— start of SELECTION —

Final Fantasies: The illusions of personal debt and Candian consumerism

Canadians as individuals are in debt. In debt to an extent never before seen in Canadian history, and to an extent never likely to be seen again. Much of this debt, as I noted in an earlier piece, is invested in the ultimate middle-class dream of personal home ownership, a debt that has been backed by the government as a dangerous and "tax-payer" insured form of speculative stimulus.
Yet that is only one side of the equation and only one side to the story of how credit has been used to artificially sustain a middle-class consumerist illusion on a continent that has for decades increasingly turned away from the production of commodities.

The other side is that citizens, spurred on by government facilitated easy credit, have also begun to use credit to create lifestyles that would otherwise be unavailable to them and are borrowing well beyond what used to be the prime component of personal debt, home ownership. They are doing so, in many cases, by using their home equity as security.

— end of SELECTION —
— start of SUPPLIED RECORDS —

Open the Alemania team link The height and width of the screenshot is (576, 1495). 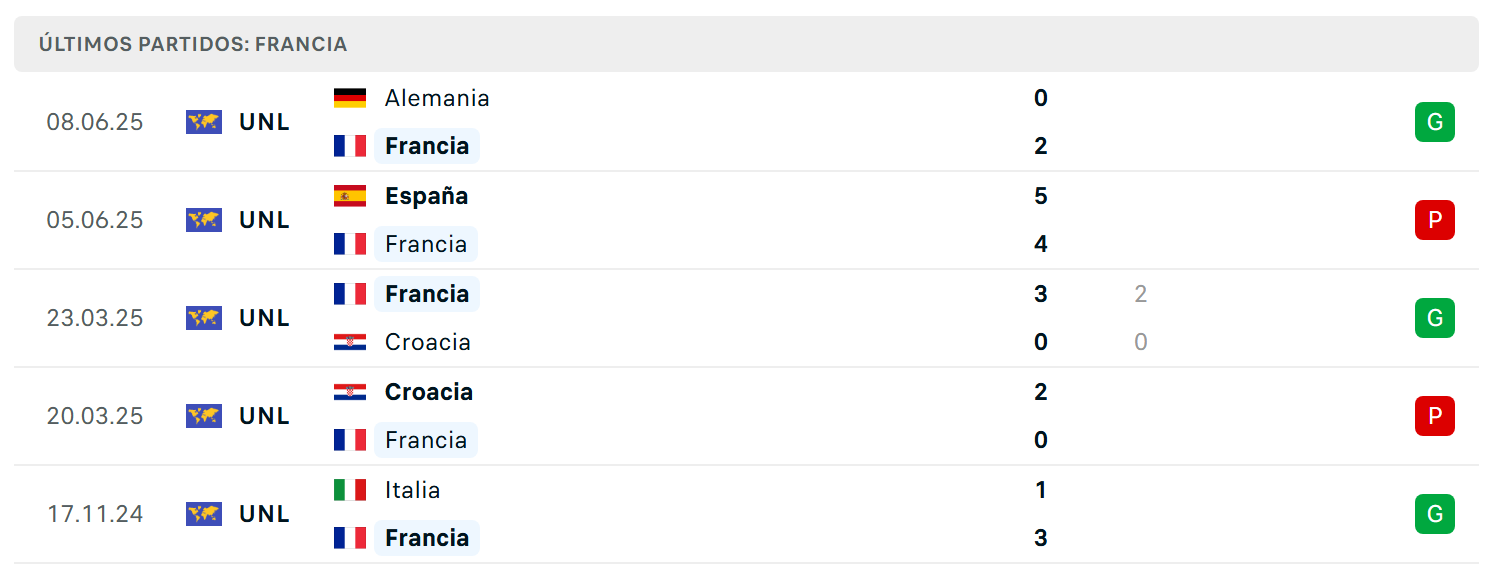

— end of SUPPLIED RECORDS —
— start of SUPPLIED RECORDS —

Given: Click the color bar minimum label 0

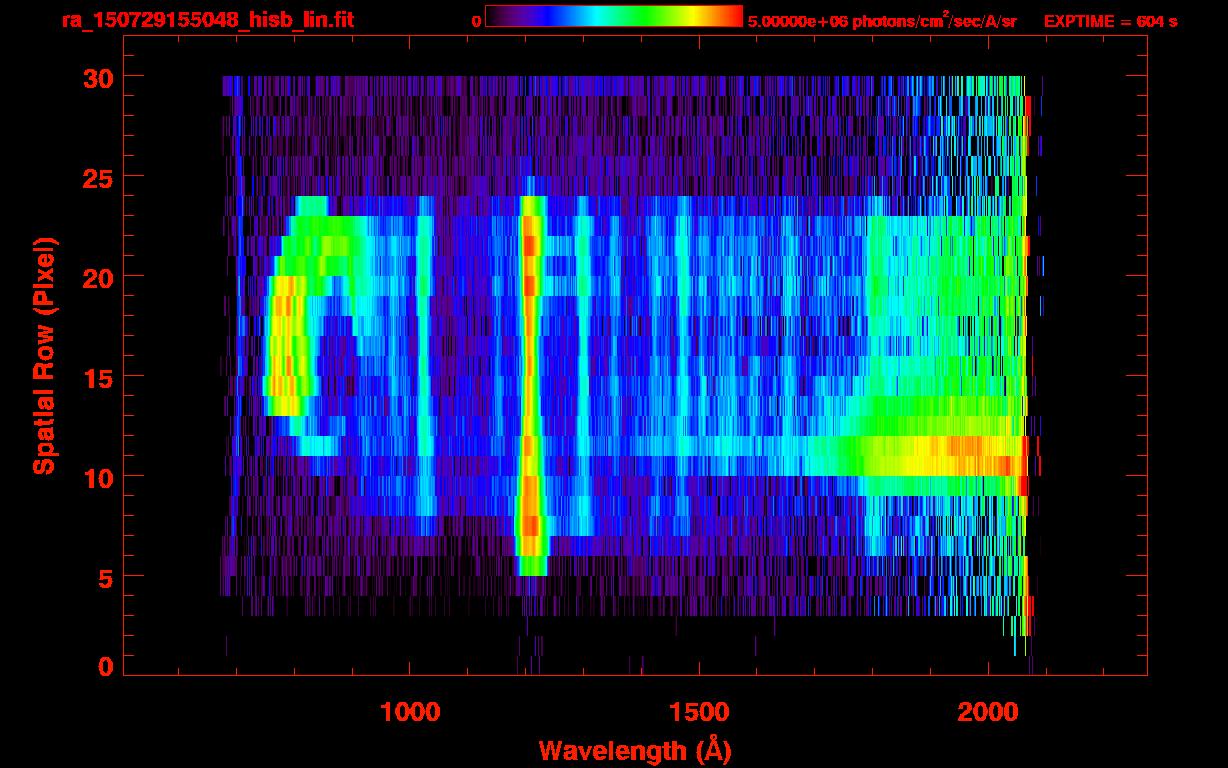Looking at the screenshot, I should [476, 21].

— end of SUPPLIED RECORDS —

## AIM OF THE EXERCISE
Copy the piece on Canadian debt between "Yet that is" and "production of commodities.", inclusive, and swap "commodities" for "goods". The lines above are separate material from the piece on Canadian debt.

## EXERCISE SOLUTION
Yet that is only one side of the equation and only one side to the story of how credit has been used to artificially sustain a middle-class consumerist illusion on a continent that has for decades increasingly turned away from the production of goods.